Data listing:

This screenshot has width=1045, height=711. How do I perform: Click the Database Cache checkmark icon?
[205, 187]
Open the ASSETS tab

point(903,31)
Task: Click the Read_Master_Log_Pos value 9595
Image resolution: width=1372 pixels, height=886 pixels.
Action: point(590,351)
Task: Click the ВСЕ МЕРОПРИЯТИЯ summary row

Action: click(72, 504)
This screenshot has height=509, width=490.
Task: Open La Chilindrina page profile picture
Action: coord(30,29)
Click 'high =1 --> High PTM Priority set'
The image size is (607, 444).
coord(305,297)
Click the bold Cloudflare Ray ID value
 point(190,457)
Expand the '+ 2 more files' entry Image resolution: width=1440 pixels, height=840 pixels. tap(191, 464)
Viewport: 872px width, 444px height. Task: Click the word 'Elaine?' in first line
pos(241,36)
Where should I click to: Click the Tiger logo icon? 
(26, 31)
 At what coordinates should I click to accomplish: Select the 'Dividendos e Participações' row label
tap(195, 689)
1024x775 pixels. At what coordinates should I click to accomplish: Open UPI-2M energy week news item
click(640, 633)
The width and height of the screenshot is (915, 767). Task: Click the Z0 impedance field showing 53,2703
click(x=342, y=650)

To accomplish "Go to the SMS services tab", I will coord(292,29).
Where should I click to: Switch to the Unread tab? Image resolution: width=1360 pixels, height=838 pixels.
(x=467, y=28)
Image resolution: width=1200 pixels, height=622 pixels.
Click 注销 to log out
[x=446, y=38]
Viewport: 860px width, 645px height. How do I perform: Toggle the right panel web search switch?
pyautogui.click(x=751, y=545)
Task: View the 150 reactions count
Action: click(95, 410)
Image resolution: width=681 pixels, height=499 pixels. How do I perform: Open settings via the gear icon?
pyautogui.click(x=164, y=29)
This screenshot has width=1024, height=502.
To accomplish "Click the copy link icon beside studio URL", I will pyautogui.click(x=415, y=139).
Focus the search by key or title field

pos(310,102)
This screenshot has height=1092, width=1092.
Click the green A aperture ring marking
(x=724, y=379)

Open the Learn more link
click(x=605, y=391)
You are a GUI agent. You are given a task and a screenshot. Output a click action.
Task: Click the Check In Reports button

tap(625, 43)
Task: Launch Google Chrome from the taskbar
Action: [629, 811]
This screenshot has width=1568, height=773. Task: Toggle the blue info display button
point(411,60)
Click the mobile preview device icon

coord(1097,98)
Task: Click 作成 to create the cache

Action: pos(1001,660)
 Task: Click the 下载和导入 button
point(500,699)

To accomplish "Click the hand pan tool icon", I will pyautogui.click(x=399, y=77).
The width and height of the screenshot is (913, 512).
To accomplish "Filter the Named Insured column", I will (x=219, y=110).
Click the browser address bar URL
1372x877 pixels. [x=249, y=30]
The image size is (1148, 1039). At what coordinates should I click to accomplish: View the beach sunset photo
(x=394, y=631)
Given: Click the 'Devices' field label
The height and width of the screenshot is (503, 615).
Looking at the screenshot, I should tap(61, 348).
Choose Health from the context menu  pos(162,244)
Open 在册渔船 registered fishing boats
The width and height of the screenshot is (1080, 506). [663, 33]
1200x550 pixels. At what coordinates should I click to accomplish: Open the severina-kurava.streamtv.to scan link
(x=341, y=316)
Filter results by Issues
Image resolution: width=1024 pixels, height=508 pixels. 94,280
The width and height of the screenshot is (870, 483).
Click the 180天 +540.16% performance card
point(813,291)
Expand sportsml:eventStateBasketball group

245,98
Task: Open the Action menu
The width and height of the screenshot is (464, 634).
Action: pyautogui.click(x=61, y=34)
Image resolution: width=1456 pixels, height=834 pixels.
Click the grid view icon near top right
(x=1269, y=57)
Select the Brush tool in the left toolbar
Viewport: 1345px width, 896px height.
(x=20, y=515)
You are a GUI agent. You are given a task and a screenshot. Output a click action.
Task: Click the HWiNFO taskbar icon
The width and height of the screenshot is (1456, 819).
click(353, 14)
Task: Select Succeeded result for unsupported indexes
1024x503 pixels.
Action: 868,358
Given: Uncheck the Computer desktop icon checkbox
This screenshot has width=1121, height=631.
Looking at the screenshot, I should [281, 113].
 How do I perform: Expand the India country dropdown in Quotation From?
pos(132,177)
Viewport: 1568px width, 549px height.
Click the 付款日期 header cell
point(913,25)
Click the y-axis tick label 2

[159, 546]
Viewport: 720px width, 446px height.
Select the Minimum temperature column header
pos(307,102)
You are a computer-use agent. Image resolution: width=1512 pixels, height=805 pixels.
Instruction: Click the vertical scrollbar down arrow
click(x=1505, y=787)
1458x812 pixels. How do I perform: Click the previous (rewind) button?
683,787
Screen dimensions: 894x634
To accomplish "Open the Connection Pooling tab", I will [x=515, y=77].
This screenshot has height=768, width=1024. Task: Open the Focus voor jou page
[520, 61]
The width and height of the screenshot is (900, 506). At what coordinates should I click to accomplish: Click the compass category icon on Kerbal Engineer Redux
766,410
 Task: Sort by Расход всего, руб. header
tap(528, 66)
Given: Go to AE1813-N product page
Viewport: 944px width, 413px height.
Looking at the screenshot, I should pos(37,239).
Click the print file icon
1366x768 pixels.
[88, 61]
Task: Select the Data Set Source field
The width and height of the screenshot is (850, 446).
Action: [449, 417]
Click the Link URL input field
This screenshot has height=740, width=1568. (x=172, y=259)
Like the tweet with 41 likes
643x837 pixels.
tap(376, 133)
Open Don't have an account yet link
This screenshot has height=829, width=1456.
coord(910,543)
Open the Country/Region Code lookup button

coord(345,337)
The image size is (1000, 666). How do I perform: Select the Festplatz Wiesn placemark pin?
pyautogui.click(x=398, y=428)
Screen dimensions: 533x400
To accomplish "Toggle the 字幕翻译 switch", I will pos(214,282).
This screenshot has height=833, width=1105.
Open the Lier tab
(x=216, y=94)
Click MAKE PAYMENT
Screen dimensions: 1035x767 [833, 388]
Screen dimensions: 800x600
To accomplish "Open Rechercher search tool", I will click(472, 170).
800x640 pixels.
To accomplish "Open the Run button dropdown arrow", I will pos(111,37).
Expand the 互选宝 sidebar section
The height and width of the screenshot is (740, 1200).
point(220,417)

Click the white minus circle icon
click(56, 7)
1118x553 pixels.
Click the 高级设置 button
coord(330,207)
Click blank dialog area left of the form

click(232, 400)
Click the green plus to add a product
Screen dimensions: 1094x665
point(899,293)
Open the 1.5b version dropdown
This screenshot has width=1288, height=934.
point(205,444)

* TASK BRIEF:
Could you copy out every line of the data listing above again, without changing anything?

* ANSWER TO THIS TASK:
This screenshot has width=1045, height=711. How do I perform: Click the Database Cache checkmark icon?
[205, 187]
Open the ASSETS tab

point(903,31)
Task: Click the Read_Master_Log_Pos value 9595
Image resolution: width=1372 pixels, height=886 pixels.
Action: point(590,351)
Task: Click the ВСЕ МЕРОПРИЯТИЯ summary row

Action: click(72, 504)
This screenshot has height=509, width=490.
Task: Open La Chilindrina page profile picture
Action: coord(30,29)
Click 'high =1 --> High PTM Priority set'
The image size is (607, 444).
coord(305,297)
Click the bold Cloudflare Ray ID value
 point(190,457)
Expand the '+ 2 more files' entry Image resolution: width=1440 pixels, height=840 pixels. tap(191, 464)
Viewport: 872px width, 444px height. Task: Click the word 'Elaine?' in first line
pos(241,36)
Where should I click to: Click the Tiger logo icon? 
(26, 31)
 At what coordinates should I click to accomplish: Select the 'Dividendos e Participações' row label
tap(195, 689)
1024x775 pixels. At what coordinates should I click to accomplish: Open UPI-2M energy week news item
click(640, 633)
The width and height of the screenshot is (915, 767). Task: Click the Z0 impedance field showing 53,2703
click(x=342, y=650)

To accomplish "Go to the SMS services tab", I will coord(292,29).
Where should I click to: Switch to the Unread tab? Image resolution: width=1360 pixels, height=838 pixels.
(x=467, y=28)
Image resolution: width=1200 pixels, height=622 pixels.
Click 注销 to log out
[x=446, y=38]
Viewport: 860px width, 645px height. How do I perform: Toggle the right panel web search switch?
pyautogui.click(x=751, y=545)
Task: View the 150 reactions count
Action: click(95, 410)
Image resolution: width=681 pixels, height=499 pixels. How do I perform: Open settings via the gear icon?
pyautogui.click(x=164, y=29)
This screenshot has width=1024, height=502.
To accomplish "Click the copy link icon beside studio URL", I will pyautogui.click(x=415, y=139).
Focus the search by key or title field

pos(310,102)
This screenshot has height=1092, width=1092.
Click the green A aperture ring marking
(x=724, y=379)

Open the Learn more link
click(x=605, y=391)
You are a GUI agent. You are given a task and a screenshot. Output a click action.
Task: Click the Check In Reports button

tap(625, 43)
Task: Launch Google Chrome from the taskbar
Action: [629, 811]
This screenshot has width=1568, height=773. Task: Toggle the blue info display button
point(411,60)
Click the mobile preview device icon

coord(1097,98)
Task: Click 作成 to create the cache

Action: pos(1001,660)
 Task: Click the 下载和导入 button
point(500,699)

To accomplish "Click the hand pan tool icon", I will pyautogui.click(x=399, y=77).
The width and height of the screenshot is (913, 512).
To accomplish "Filter the Named Insured column", I will (x=219, y=110).
Click the browser address bar URL
1372x877 pixels. [x=249, y=30]
The image size is (1148, 1039). At what coordinates should I click to accomplish: View the beach sunset photo
(x=394, y=631)
Given: Click the 'Devices' field label
The height and width of the screenshot is (503, 615).
Looking at the screenshot, I should tap(61, 348).
Choose Health from the context menu  pos(162,244)
Open 在册渔船 registered fishing boats
The width and height of the screenshot is (1080, 506). [663, 33]
1200x550 pixels. At what coordinates should I click to accomplish: Open the severina-kurava.streamtv.to scan link
(x=341, y=316)
Filter results by Issues
Image resolution: width=1024 pixels, height=508 pixels. 94,280
The width and height of the screenshot is (870, 483).
Click the 180天 +540.16% performance card
point(813,291)
Expand sportsml:eventStateBasketball group

245,98
Task: Open the Action menu
The width and height of the screenshot is (464, 634).
Action: pyautogui.click(x=61, y=34)
Image resolution: width=1456 pixels, height=834 pixels.
Click the grid view icon near top right
(x=1269, y=57)
Select the Brush tool in the left toolbar
Viewport: 1345px width, 896px height.
(x=20, y=515)
You are a GUI agent. You are given a task and a screenshot. Output a click action.
Task: Click the HWiNFO taskbar icon
The width and height of the screenshot is (1456, 819).
click(353, 14)
Task: Select Succeeded result for unsupported indexes
1024x503 pixels.
Action: 868,358
Given: Uncheck the Computer desktop icon checkbox
This screenshot has width=1121, height=631.
Looking at the screenshot, I should [281, 113].
 How do I perform: Expand the India country dropdown in Quotation From?
pos(132,177)
Viewport: 1568px width, 549px height.
Click the 付款日期 header cell
point(913,25)
Click the y-axis tick label 2

[159, 546]
Viewport: 720px width, 446px height.
Select the Minimum temperature column header
pos(307,102)
You are a computer-use agent. Image resolution: width=1512 pixels, height=805 pixels.
Instruction: Click the vertical scrollbar down arrow
click(x=1505, y=787)
1458x812 pixels. How do I perform: Click the previous (rewind) button?
683,787
Screen dimensions: 894x634
To accomplish "Open the Connection Pooling tab", I will [x=515, y=77].
This screenshot has height=768, width=1024. Task: Open the Focus voor jou page
[520, 61]
The width and height of the screenshot is (900, 506). At what coordinates should I click to accomplish: Click the compass category icon on Kerbal Engineer Redux
766,410
 Task: Sort by Расход всего, руб. header
tap(528, 66)
Given: Go to AE1813-N product page
Viewport: 944px width, 413px height.
Looking at the screenshot, I should pos(37,239).
Click the print file icon
1366x768 pixels.
[88, 61]
Task: Select the Data Set Source field
The width and height of the screenshot is (850, 446).
Action: [449, 417]
Click the Link URL input field
This screenshot has height=740, width=1568. (x=172, y=259)
Like the tweet with 41 likes
643x837 pixels.
tap(376, 133)
Open Don't have an account yet link
This screenshot has height=829, width=1456.
coord(910,543)
Open the Country/Region Code lookup button

coord(345,337)
The image size is (1000, 666). How do I perform: Select the Festplatz Wiesn placemark pin?
pyautogui.click(x=398, y=428)
Screen dimensions: 533x400
To accomplish "Toggle the 字幕翻译 switch", I will pos(214,282).
This screenshot has height=833, width=1105.
Open the Lier tab
(x=216, y=94)
Click MAKE PAYMENT
Screen dimensions: 1035x767 [833, 388]
Screen dimensions: 800x600
To accomplish "Open Rechercher search tool", I will click(472, 170).
800x640 pixels.
To accomplish "Open the Run button dropdown arrow", I will pos(111,37).
Expand the 互选宝 sidebar section
The height and width of the screenshot is (740, 1200).
point(220,417)

Click the white minus circle icon
click(56, 7)
1118x553 pixels.
Click the 高级设置 button
coord(330,207)
Click blank dialog area left of the form

click(232, 400)
Click the green plus to add a product
Screen dimensions: 1094x665
point(899,293)
Open the 1.5b version dropdown
This screenshot has width=1288, height=934.
point(205,444)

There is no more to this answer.